### DOKUMENTAUSZUG
+ + +
Im Juni 2014 verfasste Burkhard Kosminiski, Intendant des Nationaltheaters Mannheim, im Spiegel unter dem Titel "Die Kultur erlebt einen Bedeutungsschwund in erschreckendem Ausmaß" einen dramatischen Appell an die Kultur- und Bildungspolitik und forderte sie auf, gemeinsam gegen die Gefahr von Theaterschließungen anzukämpfen.5 Tatsächlich ist die Sorge vieler Theaterintendanten berechtigt, dass im Zuge geforderter Sparprogramme zur "Schuldenbremse" einige Theater vor allem in kleineren Kommunen zur Disposition stehen. Theater beanspruchen in der Regel fast 80 Prozent des öffentlichen Etats einer Stadt, werden aber keineswegs von der Bevölkerung in ihrer Gesamtheit als zentraler Kulturort genutzt. Empirische Studien zeigen immer wieder, dass das Publikum der klassischen Kultureinrichtungen sich auf ein kleines, in der Regel hochgebildetes und gut situiertes Klientel von maximal zehn Prozent der Bevölkerung beschränkt.

Kultur in Form von Theatern, Museen, Konzerthäusern seien Lebensmittel und unverzichtbar für die Gesellschaft, so wird immer wieder von Kulturschaffenden, Kulturpolitikerinnen und Kulturpolitikern proklamiert, auf ihnen basiere unsere Zukunftsfähigkeit. Warum das so ist, dürfte sich jedoch für viele Menschen nicht erschließen.

Hier helfen weniger Appelle an die Politik, die Förderung von Kunstinstitutionen als Pflichtaufgabe festzuschreiben, als viel mehr Anstrengungen, einen Ort wie das Theater tatsächlich für viele Menschen einer Stadt unterschiedlicher Milieus und Herkunft zu einem wertvollen und unverzichtbaren Bestandteil ihres sozialen und gesellschaftlichen Lebens zu machen. Öffentliche Kultureinrichtungen insgesamt und Theater als besonders kostspielige Institutionen stehen vor der dringenden Herausforderung, zu attraktiven und relevanten Orten für verschiedene Gruppen zu werden, neue Publikumsgruppen und neue Akteure zu gewinnen. Dafür müssen sie sich verändern, und dies kann ihnen nur in engem Kontakt und in Auseinandersetzung mit neuen Nutzergruppen gelingen.

Kooperationen mit Schulen dienen also nicht nur dem Ziel, Besucherzahlen zu erhöhen, sondern sie sind elementar, um mit Menschen in Kontakt zu kommen, mit denen Kultureinrichtungen andernfalls wenig Berührungspunkte haben. Dabei geht es nicht nur darum, das Publikum von morgen kennenzulernen, sondern Programme, Programmatik, Strukturen, Personal gemeinsam mit neuen, diversen Nutzerinnen und Nutzern weiterzuentwickeln, um zukunftsfähig zu bleiben.
+ + +
### DATENAUSZUG
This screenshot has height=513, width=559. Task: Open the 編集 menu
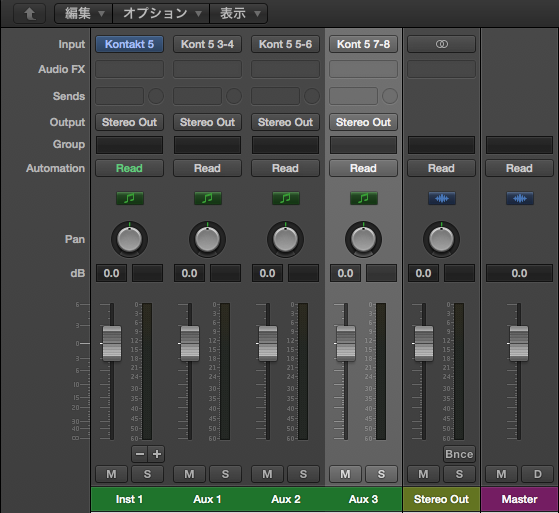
+ + +
### SCHRIFTLICHE AUFGABE
Welchen Anteil des öffentlichen Etats einer Stadt beanspruchen Theater laut dem Dokumentauszug in der Regel? Die Auflistung hat mit dem Dokumentauszug nichts zu tun.

### LÖSUNG DER AUFGABE
Fast 80 Prozent.